On being a woman in the USA.

Occupying Feminism

femisnot“Why does feminism matter?”

That’s the theme question and writing prompt for Day 2 of #FemFest. This is my answer–today, anyway.

Yesterday I spent a considerable portion of my day thinking about how to talk to two young women who–independent of one another–pooh-poohed the very idea and existence of feminism as something that either didn’t concern them or that they didn’t feel a part of. In talking to the first woman, I learned that as a “working-class black woman,” she didn’t feel at all welcome in or comfortable with feminism–in fact, she believes feminism is pretty exclusive. Being white and new to active feminism, I don’t feel equipped to talk much about why that is (I’ll write more about this in a future post), but I did my best to assure her that my brand of feminism, and that of most of the feminists I’ve encountered, is the inclusive kind.

In the second case, a young blogger declared that feminists are a bunch of whiners who feel inferior–who believe they’re not yet equal to men and are fighting to become equal, which is silly because duh, we already are. She declared that, as a strong woman, she couldn’t possibly be a feminist, because feminists are obviously weak if they think they’re not equal.

In both cases I gave it my best shot, but I have no idea whether I got through. Frustrated, I turned to Jenn Pozner for help during her daily waiting-for-the-subway-Q-and-A.

_ _ _ _

▶ REQUIREMENT 1
Answer the following questions on the blog post:
(a) What theme question is given for Day 2 of #FemFest?
(b) How did the first young woman describe herself?
(c) To whom did the writer turn for help?
▶ REQUIREMENT 2
Output the stretch of the blog post from "That’s the theme" through "the inclusive kind.".

▶ SUPPLIED DATA

_ _ _ _

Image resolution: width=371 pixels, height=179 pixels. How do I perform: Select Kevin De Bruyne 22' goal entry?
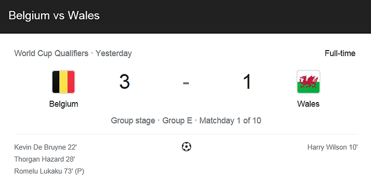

_ _ _ _

▶ WRITTEN ANSWER 1
(a) "Why does feminism matter?"
(b) As a "working-class black woman."
(c) Jenn Pozner, during her daily waiting-for-the-subway Q-and-A.

▶ WRITTEN ANSWER 2
That’s the theme question and writing prompt for Day 2 of #FemFest. This is my answer–today, anyway.

Yesterday I spent a considerable portion of my day thinking about how to talk to two young women who–independent of one another–pooh-poohed the very idea and existence of feminism as something that either didn’t concern them or that they didn’t feel a part of. In talking to the first woman, I learned that as a “working-class black woman,” she didn’t feel at all welcome in or comfortable with feminism–in fact, she believes feminism is pretty exclusive. Being white and new to active feminism, I don’t feel equipped to talk much about why that is (I’ll write more about this in a future post), but I did my best to assure her that my brand of feminism, and that of most of the feminists I’ve encountered, is the inclusive kind.